Top of DATASET CONTENT

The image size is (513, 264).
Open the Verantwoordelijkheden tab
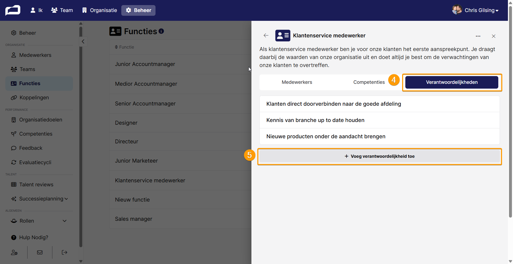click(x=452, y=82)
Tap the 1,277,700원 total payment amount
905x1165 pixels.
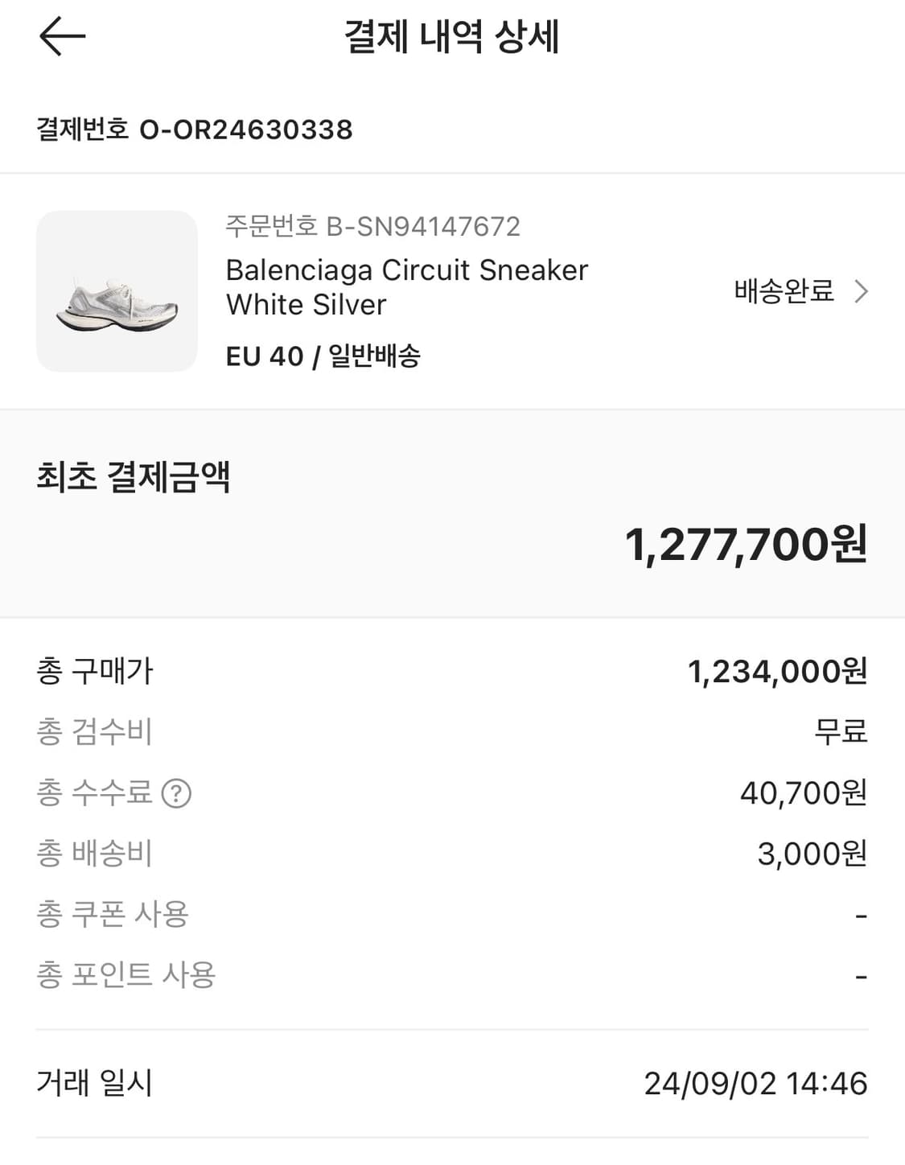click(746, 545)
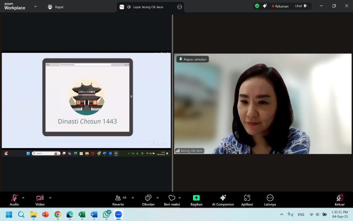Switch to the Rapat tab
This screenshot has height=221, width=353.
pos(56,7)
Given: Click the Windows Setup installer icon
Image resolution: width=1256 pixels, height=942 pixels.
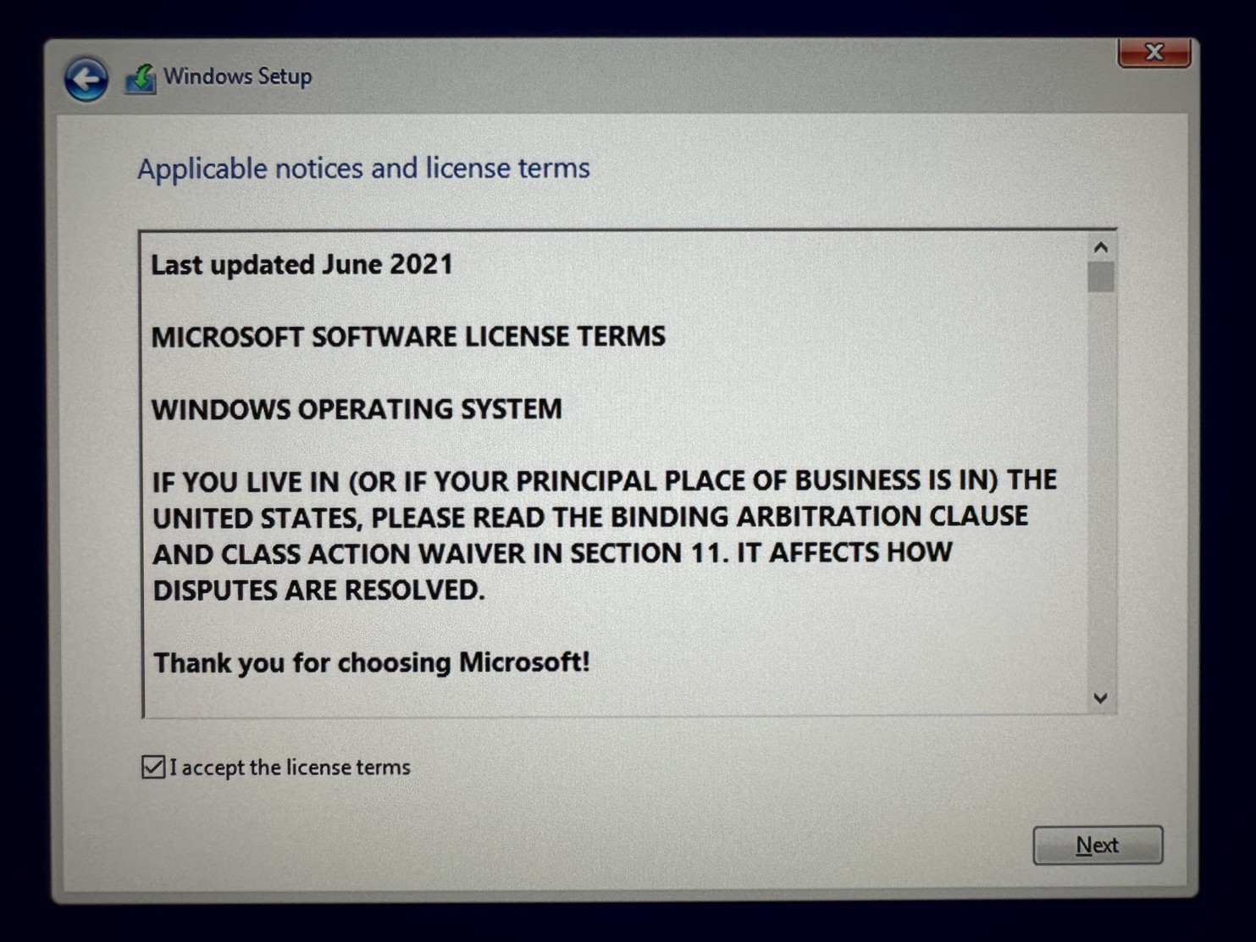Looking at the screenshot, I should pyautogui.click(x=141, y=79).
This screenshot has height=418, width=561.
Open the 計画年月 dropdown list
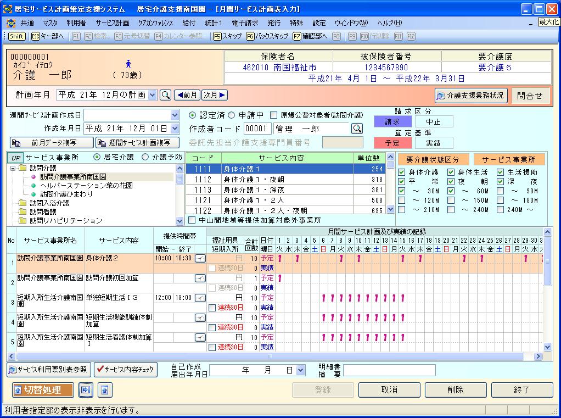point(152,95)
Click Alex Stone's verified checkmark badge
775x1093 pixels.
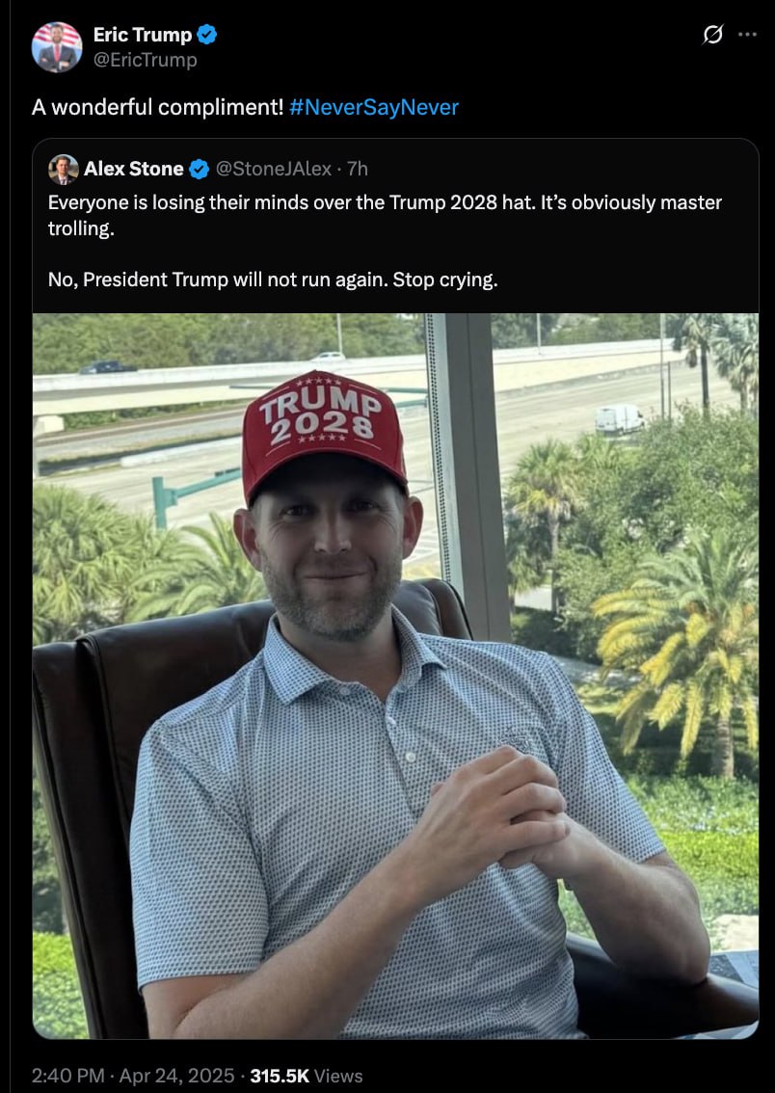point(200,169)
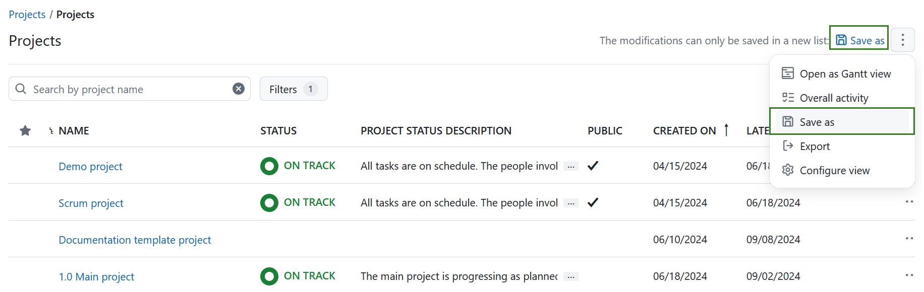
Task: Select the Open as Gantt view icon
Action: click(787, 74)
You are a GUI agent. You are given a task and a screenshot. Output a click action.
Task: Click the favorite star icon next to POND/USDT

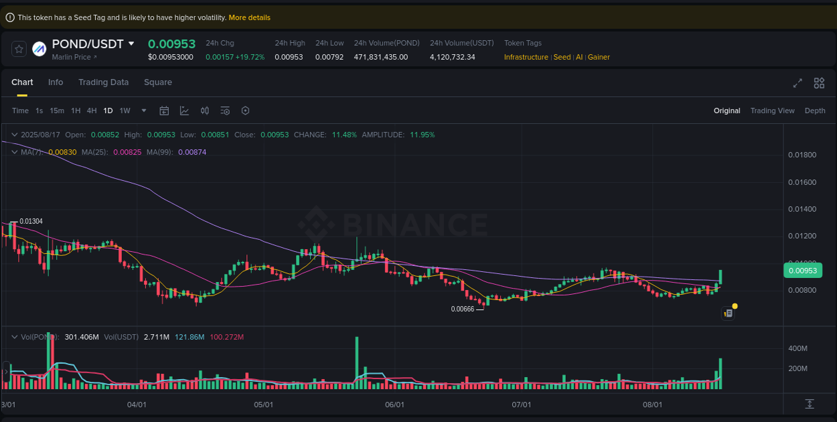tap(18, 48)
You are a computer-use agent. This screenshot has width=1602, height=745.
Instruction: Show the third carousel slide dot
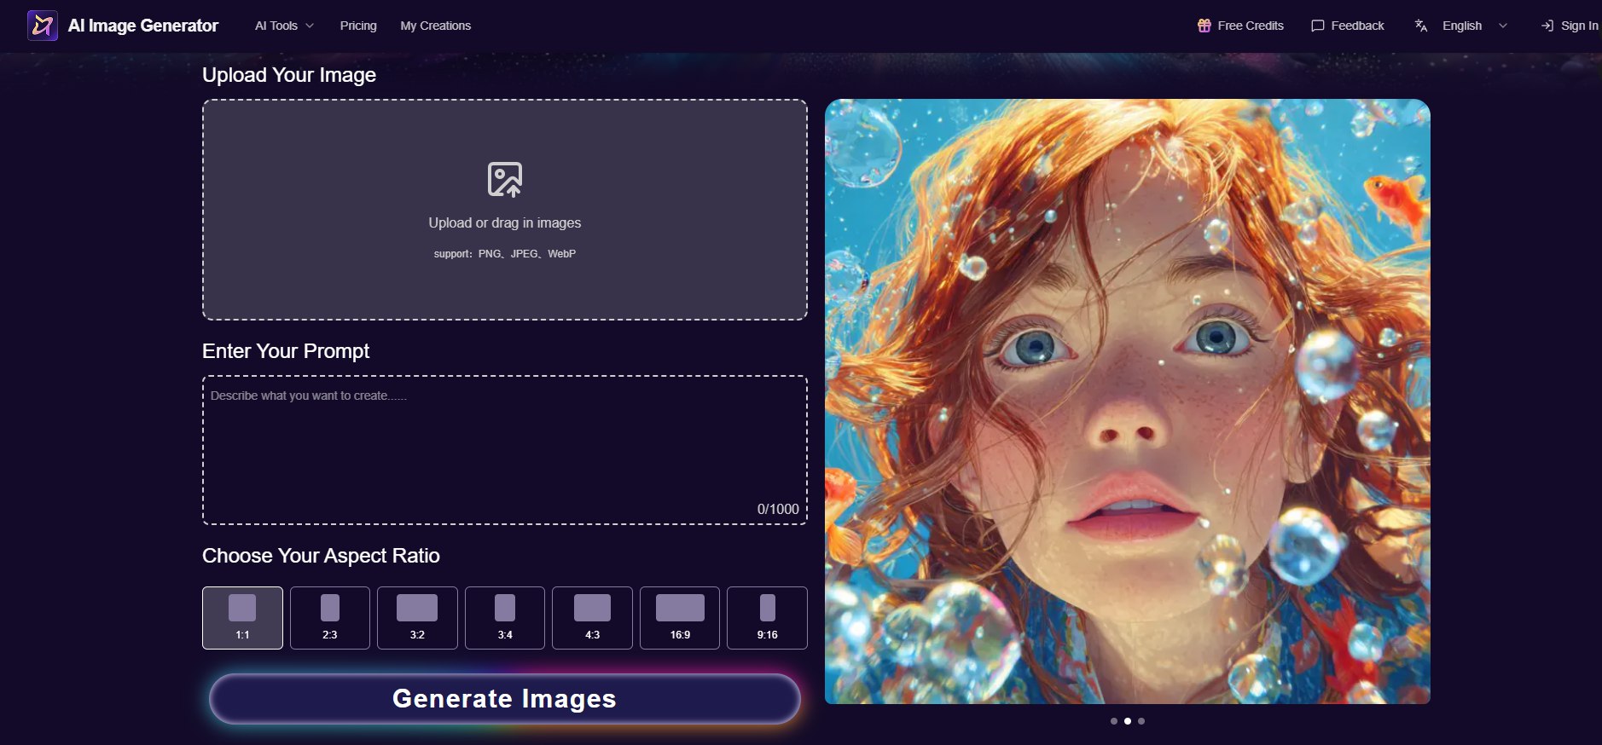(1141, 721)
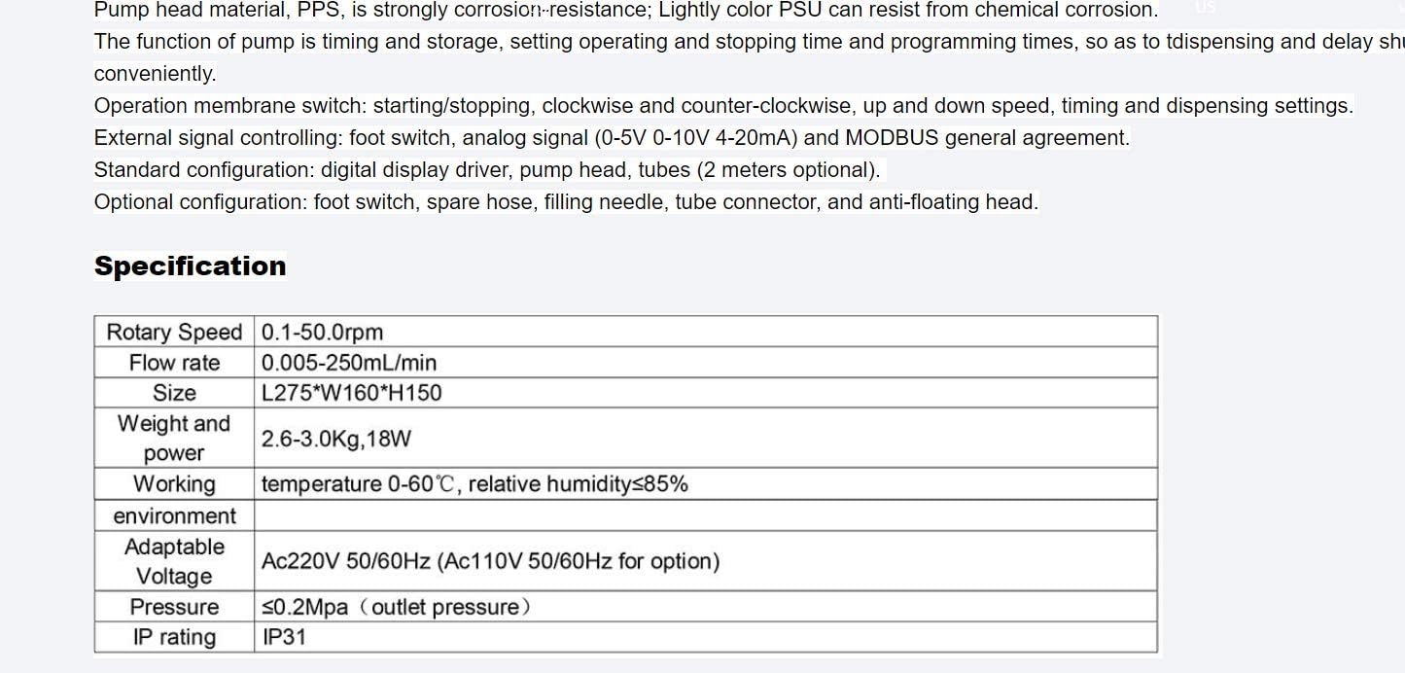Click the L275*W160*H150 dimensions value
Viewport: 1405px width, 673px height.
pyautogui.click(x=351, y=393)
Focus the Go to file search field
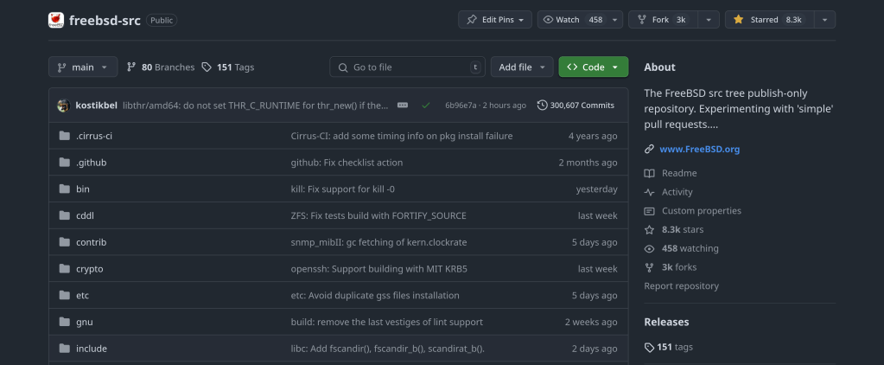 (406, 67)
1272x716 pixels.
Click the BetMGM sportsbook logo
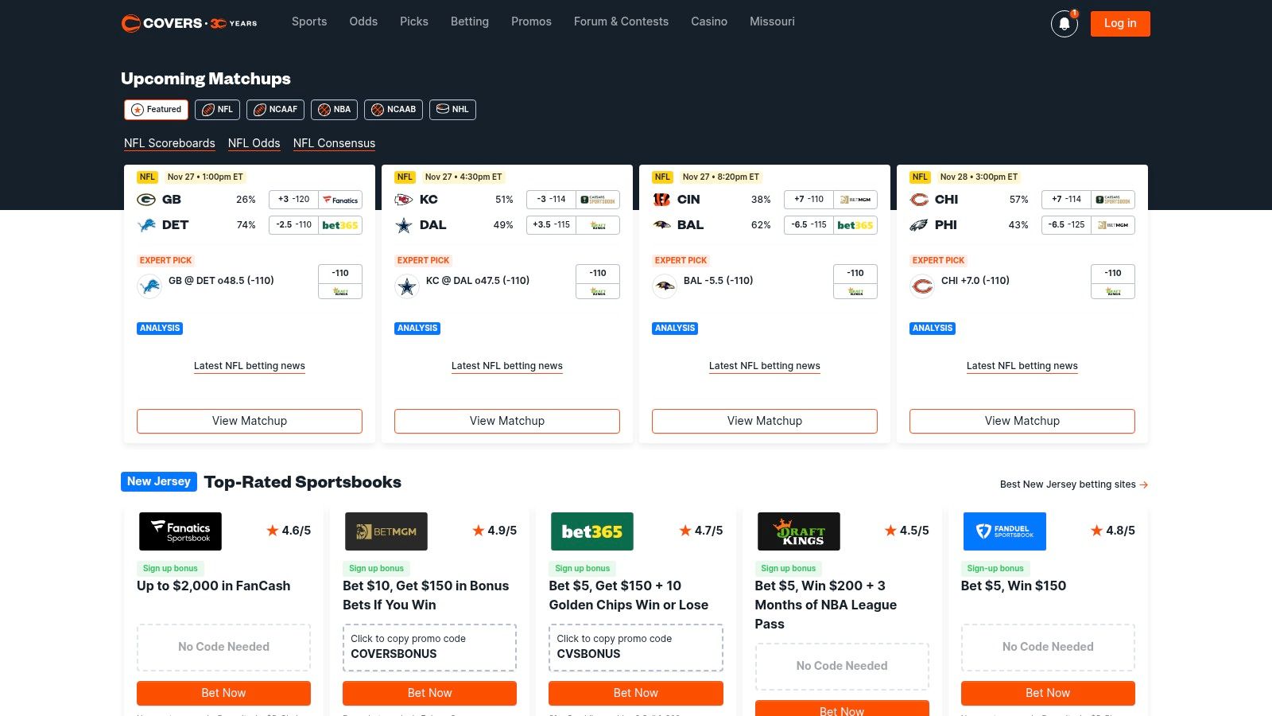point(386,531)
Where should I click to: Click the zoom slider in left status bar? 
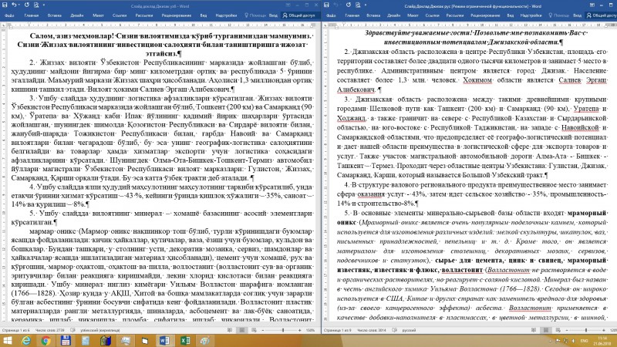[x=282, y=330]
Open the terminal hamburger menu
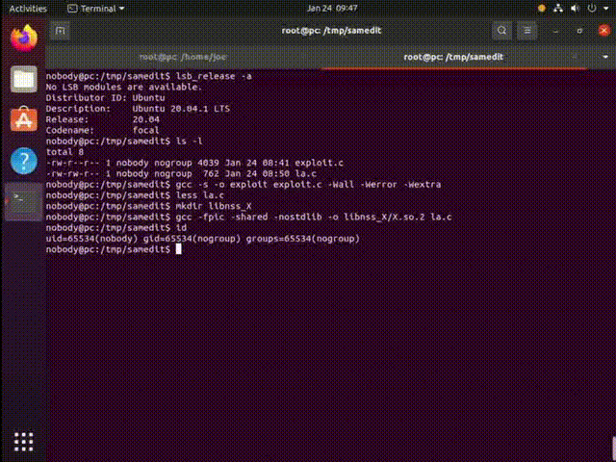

Bottom of DATASET CONTENT

Take the lines above from the top of the records through the one with "You are a computer-use" and repeat them exactly, without any pictures.

__OUTPUT OF THE EXERCISE__
The image size is (513, 264).
Open the Verantwoordelijkheden tab
click(x=452, y=82)
Tap the 1,277,700원 total payment amount
905x1165 pixels.
click(746, 545)
Switch to the Rapat tab
This screenshot has height=221, width=353.
pos(56,7)
Given: Click the Windows Setup installer icon
Image resolution: width=1256 pixels, height=942 pixels.
Looking at the screenshot, I should pyautogui.click(x=141, y=79).
This screenshot has height=418, width=561.
Open the 計画年月 dropdown list
point(152,95)
Click Alex Stone's verified checkmark badge
775x1093 pixels.
point(200,169)
Task: Select the Open as Gantt view icon
Action: click(787, 74)
You are a GUI agent. You are given a task and a screenshot. Output a click action.
Task: Click the favorite star icon next to POND/USDT

tap(18, 48)
You are a computer-use agent. This screenshot has width=1602, height=745.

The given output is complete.